SetoKC

蛇の道のSetoKCのネタバレレビュー・内容・結末

蛇の道(2024年製作の映画)
4.4

このレビューはネタバレを含みます

ファーストカット、道の真ん中に佇む柴咲コウさんの後ろ姿から始まるのだがこのカットで既に心を掴まれた。
オリジナル版もそうだがとにかくこの作品は黒沢清監督の画面作りが上手すぎる。
黒沢清監督の作品は少ないながらも見てきたがどれもこれもカメラワークが上手すぎる。
今作もそんな黒沢清監督による抜群の画面作りが冴え渡っていて、内容はオリジナル版そのままだが全く飽きることなく見れたし、もう少し見ていたい気持ちにもなった。
何気ないシーンだがどこか不気味な怖い感じがひしひしと伝わってくる場面が多く気が抜けなかった。
オリジナル版の香川照之さんによる段々と狂っていく演技がとても良かったのだが今作ではあまりそのような狂気が無かったです。しかし、行動や言葉の節々に怖さを感じるようになります。それがリアルな狂気といった感じがしてオリジナルとは違う怖さがありました。
特に監禁した人相手に食事を提供する場面で柴咲コウさん演じるサヨコが目の前で飯を落とした後ににこやかな顔をしたバシュレが相手をおちょくったり飯を踏み潰すシーンが個人的にはオリジナル版を超えた場面だと思いました。
本筋には全く絡んでこなかった西島秀俊さん演じるサヨコの患者もとにかく不気味でした。
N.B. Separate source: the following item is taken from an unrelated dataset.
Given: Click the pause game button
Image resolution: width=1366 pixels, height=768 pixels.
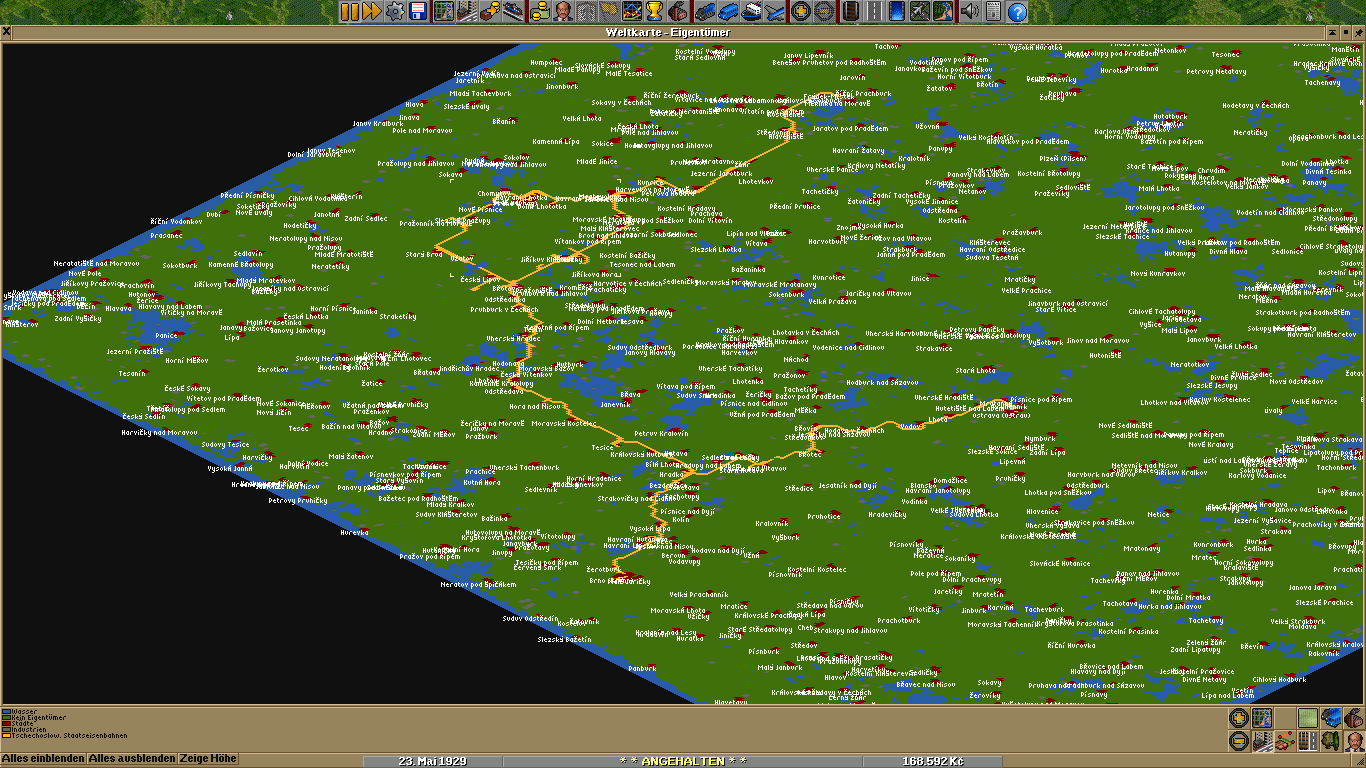Looking at the screenshot, I should coord(349,12).
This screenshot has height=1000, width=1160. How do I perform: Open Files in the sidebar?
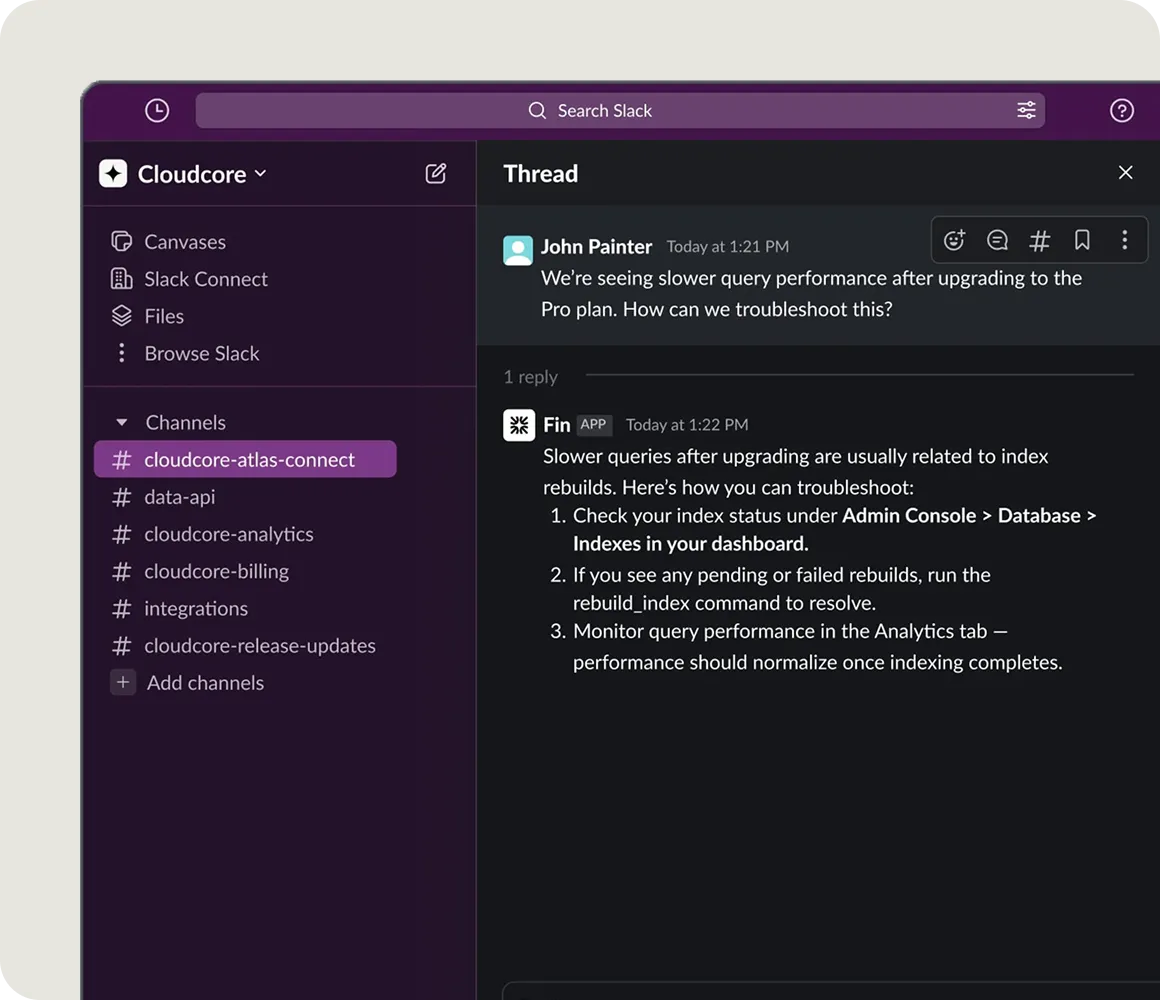click(x=163, y=316)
彼が言った「帰国したらそれこそ本当に終わり」というセリフ、改めて考えるとサヨコの復讐も帰国してしまえば終わりなのでそういった部分にかかっているのかなと思いました。
全編通して柴咲コウさんの鋭い蛇のような目が場を支配する様がとても良く、ラストカットの鋭い目付きがとても印象に残りました。
オリジナル版のほうが個人的にはおもしろいては思いますがフランスの綺麗な街並みや自然を背景に行われる復讐劇には一見の価値があります。